E proprio questa rappresenta la forza spirituale che è implicita in ogni rivendicazione di libertà di pensiero. Nel mio Senza Dio (Longanesi, Milano 2010) ho definito “ateismo metodologico” l’atteggiamento di chi prescinde dal tentativo di fondare nel divino pratiche come la scienza, l’arte o la stessa politica, pur rimanendo convinto che ciascuna di esse mantenga un proprio senso; anzi, che sia soprattutto compito di questo particolare tipo di non credente impedire che tali attività collassino nell’insignificanza. E la lotta contro l’insignificanza, condotta “dal basso”, un po’ come capita con la ginestra di Leopardi, è l’altra faccia della battaglia contro la solitudine e l’egoismo.
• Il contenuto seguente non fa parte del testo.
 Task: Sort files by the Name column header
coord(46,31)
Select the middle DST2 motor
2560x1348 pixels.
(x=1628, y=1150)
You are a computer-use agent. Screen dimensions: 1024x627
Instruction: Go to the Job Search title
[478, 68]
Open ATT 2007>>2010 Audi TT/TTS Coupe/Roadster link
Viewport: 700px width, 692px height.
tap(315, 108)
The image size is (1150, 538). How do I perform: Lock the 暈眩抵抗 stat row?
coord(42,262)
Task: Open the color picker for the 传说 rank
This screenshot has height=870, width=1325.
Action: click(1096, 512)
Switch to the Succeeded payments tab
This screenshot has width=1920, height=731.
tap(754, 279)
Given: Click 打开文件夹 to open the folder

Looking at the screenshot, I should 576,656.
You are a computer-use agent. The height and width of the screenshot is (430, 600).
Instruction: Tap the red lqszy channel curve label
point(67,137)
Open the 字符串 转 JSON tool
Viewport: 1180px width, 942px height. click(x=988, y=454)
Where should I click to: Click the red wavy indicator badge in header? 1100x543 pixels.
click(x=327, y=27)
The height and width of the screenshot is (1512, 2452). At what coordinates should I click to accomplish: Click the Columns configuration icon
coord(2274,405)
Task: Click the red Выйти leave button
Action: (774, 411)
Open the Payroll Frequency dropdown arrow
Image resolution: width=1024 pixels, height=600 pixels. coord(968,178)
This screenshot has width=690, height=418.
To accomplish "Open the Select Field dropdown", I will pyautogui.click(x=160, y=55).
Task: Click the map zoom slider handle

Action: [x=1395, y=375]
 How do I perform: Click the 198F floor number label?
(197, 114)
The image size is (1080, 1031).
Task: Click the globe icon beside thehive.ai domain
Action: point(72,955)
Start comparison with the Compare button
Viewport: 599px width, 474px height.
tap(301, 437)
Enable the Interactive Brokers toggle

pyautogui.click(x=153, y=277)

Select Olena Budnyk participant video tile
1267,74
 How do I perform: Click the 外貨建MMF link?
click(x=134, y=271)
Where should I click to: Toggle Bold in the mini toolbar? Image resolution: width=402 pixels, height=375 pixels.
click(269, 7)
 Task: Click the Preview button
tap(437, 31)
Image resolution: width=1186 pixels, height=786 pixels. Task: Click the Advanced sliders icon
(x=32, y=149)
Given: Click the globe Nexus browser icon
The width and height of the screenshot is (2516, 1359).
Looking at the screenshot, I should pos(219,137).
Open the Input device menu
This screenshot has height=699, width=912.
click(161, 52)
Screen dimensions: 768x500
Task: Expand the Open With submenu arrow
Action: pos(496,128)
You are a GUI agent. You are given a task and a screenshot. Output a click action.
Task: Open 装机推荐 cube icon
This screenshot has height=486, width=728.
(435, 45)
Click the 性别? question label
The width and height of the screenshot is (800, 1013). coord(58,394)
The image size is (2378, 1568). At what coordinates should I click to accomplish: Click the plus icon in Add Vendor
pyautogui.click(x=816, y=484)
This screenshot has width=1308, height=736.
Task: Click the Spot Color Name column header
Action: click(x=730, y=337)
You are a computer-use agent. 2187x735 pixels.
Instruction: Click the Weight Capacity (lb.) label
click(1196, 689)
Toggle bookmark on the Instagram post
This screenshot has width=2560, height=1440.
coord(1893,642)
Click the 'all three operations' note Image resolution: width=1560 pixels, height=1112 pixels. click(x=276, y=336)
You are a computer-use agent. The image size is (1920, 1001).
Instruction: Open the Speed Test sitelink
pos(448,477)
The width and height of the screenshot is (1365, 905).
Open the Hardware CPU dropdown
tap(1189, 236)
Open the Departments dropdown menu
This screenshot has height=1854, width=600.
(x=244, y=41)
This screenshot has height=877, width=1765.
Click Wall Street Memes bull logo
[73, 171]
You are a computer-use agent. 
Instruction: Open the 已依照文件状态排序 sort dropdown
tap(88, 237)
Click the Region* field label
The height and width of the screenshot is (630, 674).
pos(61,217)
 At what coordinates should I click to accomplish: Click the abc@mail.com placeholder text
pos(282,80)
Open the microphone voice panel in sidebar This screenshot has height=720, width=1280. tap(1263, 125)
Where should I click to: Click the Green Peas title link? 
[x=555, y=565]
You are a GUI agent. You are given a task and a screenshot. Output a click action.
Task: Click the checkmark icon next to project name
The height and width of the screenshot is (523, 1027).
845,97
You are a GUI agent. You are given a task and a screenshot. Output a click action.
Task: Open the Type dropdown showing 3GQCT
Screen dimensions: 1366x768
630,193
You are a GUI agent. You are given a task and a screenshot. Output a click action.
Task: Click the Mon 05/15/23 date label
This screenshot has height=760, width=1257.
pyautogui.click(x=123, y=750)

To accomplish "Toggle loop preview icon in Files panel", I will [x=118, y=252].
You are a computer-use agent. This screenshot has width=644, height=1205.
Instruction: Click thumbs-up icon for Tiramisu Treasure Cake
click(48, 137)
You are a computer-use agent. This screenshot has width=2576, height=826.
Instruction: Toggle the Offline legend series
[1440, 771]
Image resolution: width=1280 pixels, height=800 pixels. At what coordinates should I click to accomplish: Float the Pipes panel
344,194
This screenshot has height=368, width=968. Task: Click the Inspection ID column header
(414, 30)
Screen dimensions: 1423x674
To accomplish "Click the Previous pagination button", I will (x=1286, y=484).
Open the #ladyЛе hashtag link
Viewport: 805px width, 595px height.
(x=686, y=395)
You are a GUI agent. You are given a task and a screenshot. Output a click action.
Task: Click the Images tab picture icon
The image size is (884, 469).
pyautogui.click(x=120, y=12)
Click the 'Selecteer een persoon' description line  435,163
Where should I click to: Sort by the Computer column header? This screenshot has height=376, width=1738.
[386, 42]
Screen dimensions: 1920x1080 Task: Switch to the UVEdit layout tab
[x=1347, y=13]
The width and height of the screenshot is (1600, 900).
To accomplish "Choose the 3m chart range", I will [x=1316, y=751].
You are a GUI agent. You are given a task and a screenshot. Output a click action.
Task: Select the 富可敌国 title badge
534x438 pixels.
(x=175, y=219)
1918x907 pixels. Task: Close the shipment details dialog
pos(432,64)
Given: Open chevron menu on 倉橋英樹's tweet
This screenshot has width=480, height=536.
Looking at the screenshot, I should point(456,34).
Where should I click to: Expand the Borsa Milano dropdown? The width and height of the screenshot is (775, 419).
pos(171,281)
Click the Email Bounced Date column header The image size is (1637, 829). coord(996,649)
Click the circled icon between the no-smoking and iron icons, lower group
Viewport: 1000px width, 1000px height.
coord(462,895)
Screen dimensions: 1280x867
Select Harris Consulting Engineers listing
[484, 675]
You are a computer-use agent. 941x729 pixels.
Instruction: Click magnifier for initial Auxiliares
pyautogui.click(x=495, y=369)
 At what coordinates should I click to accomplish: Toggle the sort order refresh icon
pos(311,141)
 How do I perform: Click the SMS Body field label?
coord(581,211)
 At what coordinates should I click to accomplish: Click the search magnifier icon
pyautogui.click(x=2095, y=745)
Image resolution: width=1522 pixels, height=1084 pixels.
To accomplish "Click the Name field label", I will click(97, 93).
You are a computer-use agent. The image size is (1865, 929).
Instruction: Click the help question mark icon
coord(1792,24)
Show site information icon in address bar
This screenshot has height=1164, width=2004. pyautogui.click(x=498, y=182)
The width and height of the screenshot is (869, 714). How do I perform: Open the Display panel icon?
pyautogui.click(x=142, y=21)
Altrove (in particolare in uno scambio di opinioni con il cardinal Carlo Maria Martini, pubblicato presso le Edizioni San Raffaele, Milano 2010) ho avuto modo di discutere il nesso tra ricerca e carità. La spiritualità di un “ateo” o presunto tale – magari “buono” ai nostri occhi come Spinoza o “cattivo” come de Sade – si misura sulla forza critica degli argomenti e sulla maggiore o minore condivisione delle sue ragioni da parte di chi li valuta in modo spregiudicato.
 
Se davvero si vuole una “casa” autenticamente plurale “delle orazioni”, non capisco perché discriminare tra i “gentili”, e non dare invece a tutti (compresi i militanti dello Uaar – Unione atei agnostici e razionalisti) il diritto di presenza e di espressione; poco male se questi trovano un “parallelo antitetico” in modalità care a questo o a quell’integralista. Dopotutto, chi è ateo sotto il profilo del metodo è abbastanza abituato a prendere le distanze dagli integralismi della più varia specie – anche e soprattutto quando vengono da prestigiose sedi istituzionali; ma non per questo ritiene che tali posizioni debbano essere ignorate o soppresse. Fatto salvo, ovviamente, il vincolo dell’assenza di danno ad altri! Basta questa osservazione di common sense per dissolvere, insieme al cliché dell’ateo come persona di serie b in quanto menomato dell’esperienza della fede, anche quello di un occidente “relativista”, destinato a soccombere di fronte a integralismi fin troppo fieri dei loro fondamenti. Non è affatto detto che i dogmatici di qualunque risma (compresa quella ateistica) vincano tutte le guerre. Talvolta è possibile, proprio dispiegando insieme libertà di coscienza e tolleranza, costringerli al confronto razionale, e allora hanno già perso. Il cortile dei gentili, una volta caduta qualunque discriminazione, potrebbe veramente diventare grande quanto il mondo.